MG was a huge, German industrial conglomerate that decided to open an energy trading
office in the US in the early 90s.

The original plan was threefold:

 sell refined products in the forward, physical market for as long as 10 years –
long term, fixed price sales contracts;
 invest in refining capacity to produce the products;
 hedge the forward sales through financial derivatives.
When the strategy was first implemented in 1992, current physical prices were lower than
the futures prices. So, the sales contracts were set at those higher future prices. The
Treasurer of MG, a young, bright German, who was new to the company, decided to use
crude oil futures on the New York Mercantile Exchange (NYMEX), to manage the price risk
arising out of these long term sales contracts (what is the risk?) He did not believe that
the Board, made up largely of older, traditional German businessmen, would be
interested in, or even fully understand the nuances of this hedging strategy. He told
them that the price risk on the forward sales would at all times be hedged in the financial
derivatives market and neither provided, nor was asked about the details.

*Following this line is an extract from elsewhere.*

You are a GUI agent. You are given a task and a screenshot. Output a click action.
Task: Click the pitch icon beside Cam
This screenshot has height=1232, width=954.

To hedge this exposure on a fully matched basis, MG needed to buy a “strip” of futures
contracts covering the same period as that of the physical sales. However, most of the
liquidity was in the futures contracts for near-term delivery, say, in the next 1-3 month (see
today’s volume stats, not very different in 1990s in relative terms)

Contracts
MONTH LAST CHG OPEN HIGH LOW SETTLEMENT DATE VOLUME OPEN INT

Crude Oil Oct 2023 91.42 0.65 91.20 91.59 90.86 90.77 09/15 5,384 139,744

Front Month 91.42 0.65 91.20 91.59 90.86 90.77 09/15 5,384 139,744

Crude Oil Nov 2023 90.60 0.58 90.41 90.75 90.05 90.02 09/15 20,040 299,467

Crude Oil Dec 2023 89.46 0.49 89.31 89.59 88.96 88.97 09/15 9,801 248,515

Crude Oil Jan 2024 88.34 0.42 88.21 88.46 87.89 87.92 09/15 4,715 127,364

Crude Oil Feb 2024 87.21 0.36 87.05 87.33 86.80 86.85 09/15 2,910 69,756

Crude Oil Mar 2024 86.17 0.32 85.80 86.30 85.80 85.85 09/15 1,820 82,146

Crude Oil Apr 2024 85.24 0.31 84.99 85.36 84.99 84.93 09/15 453 45,716

Crude Oil May 2024 84.37 0.28 84.23 84.50 84.10 84.09 09/15 523 33,733

Crude Oil Jun 2024 83.60 0.30 83.45 83.70 83.27 83.30 09/15 2,221 153,353

Crude Oil Jul 2024 82.81 0.28 82.91 82.92 82.80 82.53 09/15 341 30,278
Crude Oil Aug 2024 82.09 0.27 82.09 82.19 81.84 81.82 09/15 126 26,392

Crude Oil Sep 2024 81.42 0.27 81.77 81.42 81.42 81.15 09/15 418 48,495

Crude Oil Oct 2024 80.66 0.14 80.33 80.79 80.30 80.52 09/15 92

Hence, MG developed a strategy whereby they would cover the long-term, fixed-price sales
by buying contracts in these few, near months. As each month approached maturity or
actually "rolled off," they would merely sell/settle the front month and buy contracts for
delivery in the next month. It was their intent to continue this process until the physical
product sales contracts expired in 10 years.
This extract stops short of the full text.